> _Work order_:
The data below holds the lines to copy: everything from the line containing "Select the 軽トラック所有 note cell" to the line containing "Task: Click the DevTools for Beginners link", both ends included, set down exactly.

[Input records — start]

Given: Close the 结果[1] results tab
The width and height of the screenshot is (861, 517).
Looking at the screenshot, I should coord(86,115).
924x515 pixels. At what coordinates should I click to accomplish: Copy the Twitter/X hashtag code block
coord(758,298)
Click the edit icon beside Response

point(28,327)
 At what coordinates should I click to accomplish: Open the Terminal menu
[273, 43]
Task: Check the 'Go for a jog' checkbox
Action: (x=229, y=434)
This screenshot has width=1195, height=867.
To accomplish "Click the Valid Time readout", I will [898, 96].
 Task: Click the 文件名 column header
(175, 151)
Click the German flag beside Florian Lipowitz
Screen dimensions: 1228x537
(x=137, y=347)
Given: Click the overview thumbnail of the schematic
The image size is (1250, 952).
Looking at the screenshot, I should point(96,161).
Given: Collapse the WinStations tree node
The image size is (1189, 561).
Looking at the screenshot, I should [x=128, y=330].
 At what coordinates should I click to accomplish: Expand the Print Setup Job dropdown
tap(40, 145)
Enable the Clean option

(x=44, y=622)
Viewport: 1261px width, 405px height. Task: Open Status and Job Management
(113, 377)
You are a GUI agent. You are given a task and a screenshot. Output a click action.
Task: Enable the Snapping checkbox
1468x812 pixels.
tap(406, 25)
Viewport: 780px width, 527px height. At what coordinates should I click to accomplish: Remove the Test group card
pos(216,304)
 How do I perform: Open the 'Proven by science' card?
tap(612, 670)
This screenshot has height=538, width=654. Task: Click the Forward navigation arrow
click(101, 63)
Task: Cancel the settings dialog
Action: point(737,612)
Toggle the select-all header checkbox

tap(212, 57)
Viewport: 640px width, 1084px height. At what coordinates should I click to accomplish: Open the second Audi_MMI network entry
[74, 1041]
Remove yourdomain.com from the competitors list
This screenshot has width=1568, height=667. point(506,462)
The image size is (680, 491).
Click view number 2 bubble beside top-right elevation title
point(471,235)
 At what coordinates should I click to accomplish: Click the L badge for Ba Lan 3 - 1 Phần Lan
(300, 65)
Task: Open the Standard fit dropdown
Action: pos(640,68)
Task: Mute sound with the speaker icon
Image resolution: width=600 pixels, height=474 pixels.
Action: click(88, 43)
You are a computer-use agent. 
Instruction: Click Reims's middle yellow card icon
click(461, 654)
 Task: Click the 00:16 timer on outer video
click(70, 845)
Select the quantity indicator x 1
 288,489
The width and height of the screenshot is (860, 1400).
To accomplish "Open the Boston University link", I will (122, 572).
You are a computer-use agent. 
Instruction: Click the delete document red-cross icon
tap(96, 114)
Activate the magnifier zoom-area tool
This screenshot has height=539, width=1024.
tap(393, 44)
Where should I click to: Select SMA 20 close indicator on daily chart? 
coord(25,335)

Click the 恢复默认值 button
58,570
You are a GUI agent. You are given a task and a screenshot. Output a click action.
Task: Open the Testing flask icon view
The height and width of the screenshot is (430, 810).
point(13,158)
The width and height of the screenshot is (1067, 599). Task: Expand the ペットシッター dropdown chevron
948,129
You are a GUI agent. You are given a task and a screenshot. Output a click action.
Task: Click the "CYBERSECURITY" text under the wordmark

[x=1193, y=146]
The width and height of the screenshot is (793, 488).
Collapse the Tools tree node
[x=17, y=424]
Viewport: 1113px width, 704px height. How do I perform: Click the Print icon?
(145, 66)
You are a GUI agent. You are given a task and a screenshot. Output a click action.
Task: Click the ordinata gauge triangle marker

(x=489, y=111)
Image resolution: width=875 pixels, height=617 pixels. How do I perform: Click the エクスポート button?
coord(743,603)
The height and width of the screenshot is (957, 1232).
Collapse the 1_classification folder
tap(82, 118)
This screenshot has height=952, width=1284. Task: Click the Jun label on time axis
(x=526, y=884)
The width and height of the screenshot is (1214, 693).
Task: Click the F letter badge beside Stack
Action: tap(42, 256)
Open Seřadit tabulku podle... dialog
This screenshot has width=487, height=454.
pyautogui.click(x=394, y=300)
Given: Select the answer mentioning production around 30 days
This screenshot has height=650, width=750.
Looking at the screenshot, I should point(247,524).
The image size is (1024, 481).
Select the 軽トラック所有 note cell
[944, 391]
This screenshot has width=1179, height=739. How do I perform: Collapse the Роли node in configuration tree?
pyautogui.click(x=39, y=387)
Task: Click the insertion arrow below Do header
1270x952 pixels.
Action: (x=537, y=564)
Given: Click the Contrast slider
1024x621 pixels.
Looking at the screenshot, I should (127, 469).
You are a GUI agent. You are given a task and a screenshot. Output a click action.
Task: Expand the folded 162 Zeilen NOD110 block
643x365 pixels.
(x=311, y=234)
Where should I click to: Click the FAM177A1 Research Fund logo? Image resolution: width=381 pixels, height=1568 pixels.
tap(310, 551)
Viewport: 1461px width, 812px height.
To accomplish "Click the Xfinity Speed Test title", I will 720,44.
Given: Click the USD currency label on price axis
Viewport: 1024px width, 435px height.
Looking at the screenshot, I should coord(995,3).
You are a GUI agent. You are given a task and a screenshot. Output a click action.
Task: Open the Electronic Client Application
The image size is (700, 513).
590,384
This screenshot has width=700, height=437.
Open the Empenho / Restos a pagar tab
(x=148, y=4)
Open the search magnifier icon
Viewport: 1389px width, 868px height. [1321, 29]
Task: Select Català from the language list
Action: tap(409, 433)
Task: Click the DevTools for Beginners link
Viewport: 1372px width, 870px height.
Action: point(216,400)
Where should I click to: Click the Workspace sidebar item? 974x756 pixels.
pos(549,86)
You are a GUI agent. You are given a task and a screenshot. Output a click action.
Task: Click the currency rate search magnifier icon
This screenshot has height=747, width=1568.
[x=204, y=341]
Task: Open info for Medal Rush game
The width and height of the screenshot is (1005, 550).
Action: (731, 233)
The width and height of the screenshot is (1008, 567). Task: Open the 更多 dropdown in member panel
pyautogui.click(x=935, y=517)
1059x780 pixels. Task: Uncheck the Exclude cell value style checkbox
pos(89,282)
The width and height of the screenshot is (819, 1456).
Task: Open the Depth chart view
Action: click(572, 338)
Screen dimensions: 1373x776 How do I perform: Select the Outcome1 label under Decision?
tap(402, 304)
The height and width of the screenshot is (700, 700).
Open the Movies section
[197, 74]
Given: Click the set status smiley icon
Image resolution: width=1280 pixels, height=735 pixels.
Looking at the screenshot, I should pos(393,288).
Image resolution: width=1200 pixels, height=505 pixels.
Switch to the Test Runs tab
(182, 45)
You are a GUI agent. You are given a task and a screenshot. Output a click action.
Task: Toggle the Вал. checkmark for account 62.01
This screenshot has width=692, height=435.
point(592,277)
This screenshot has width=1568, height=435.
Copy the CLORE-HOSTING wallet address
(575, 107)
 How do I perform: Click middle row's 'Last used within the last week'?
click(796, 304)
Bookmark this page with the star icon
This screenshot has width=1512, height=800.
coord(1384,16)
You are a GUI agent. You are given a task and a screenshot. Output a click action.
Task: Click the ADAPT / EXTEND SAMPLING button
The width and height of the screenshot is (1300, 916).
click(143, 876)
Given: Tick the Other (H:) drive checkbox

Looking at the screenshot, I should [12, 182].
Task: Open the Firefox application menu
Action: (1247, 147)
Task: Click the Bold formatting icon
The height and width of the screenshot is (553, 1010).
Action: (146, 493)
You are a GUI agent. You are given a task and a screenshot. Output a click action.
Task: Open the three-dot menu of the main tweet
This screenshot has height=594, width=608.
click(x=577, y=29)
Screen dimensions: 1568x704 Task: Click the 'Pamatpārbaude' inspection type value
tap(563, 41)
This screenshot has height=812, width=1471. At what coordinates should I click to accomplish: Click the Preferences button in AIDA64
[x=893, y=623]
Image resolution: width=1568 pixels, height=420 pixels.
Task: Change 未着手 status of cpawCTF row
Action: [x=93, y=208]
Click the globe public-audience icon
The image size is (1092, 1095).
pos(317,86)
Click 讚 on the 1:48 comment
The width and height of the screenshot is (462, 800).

[Input records — finish]

> _Solution to the problem_:
Select the 軽トラック所有 note cell
[944, 391]
This screenshot has width=1179, height=739. How do I perform: Collapse the Роли node in configuration tree?
pyautogui.click(x=39, y=387)
Task: Click the insertion arrow below Do header
1270x952 pixels.
Action: (x=537, y=564)
Given: Click the Contrast slider
1024x621 pixels.
Looking at the screenshot, I should (127, 469).
You are a GUI agent. You are given a task and a screenshot. Output a click action.
Task: Expand the folded 162 Zeilen NOD110 block
643x365 pixels.
(x=311, y=234)
Where should I click to: Click the FAM177A1 Research Fund logo? Image resolution: width=381 pixels, height=1568 pixels.
tap(310, 551)
Viewport: 1461px width, 812px height.
To accomplish "Click the Xfinity Speed Test title", I will 720,44.
Given: Click the USD currency label on price axis
Viewport: 1024px width, 435px height.
Looking at the screenshot, I should coord(995,3).
You are a GUI agent. You are given a task and a screenshot. Output a click action.
Task: Open the Electronic Client Application
The image size is (700, 513).
590,384
This screenshot has width=700, height=437.
Open the Empenho / Restos a pagar tab
(x=148, y=4)
Open the search magnifier icon
Viewport: 1389px width, 868px height. [1321, 29]
Task: Select Català from the language list
Action: tap(409, 433)
Task: Click the DevTools for Beginners link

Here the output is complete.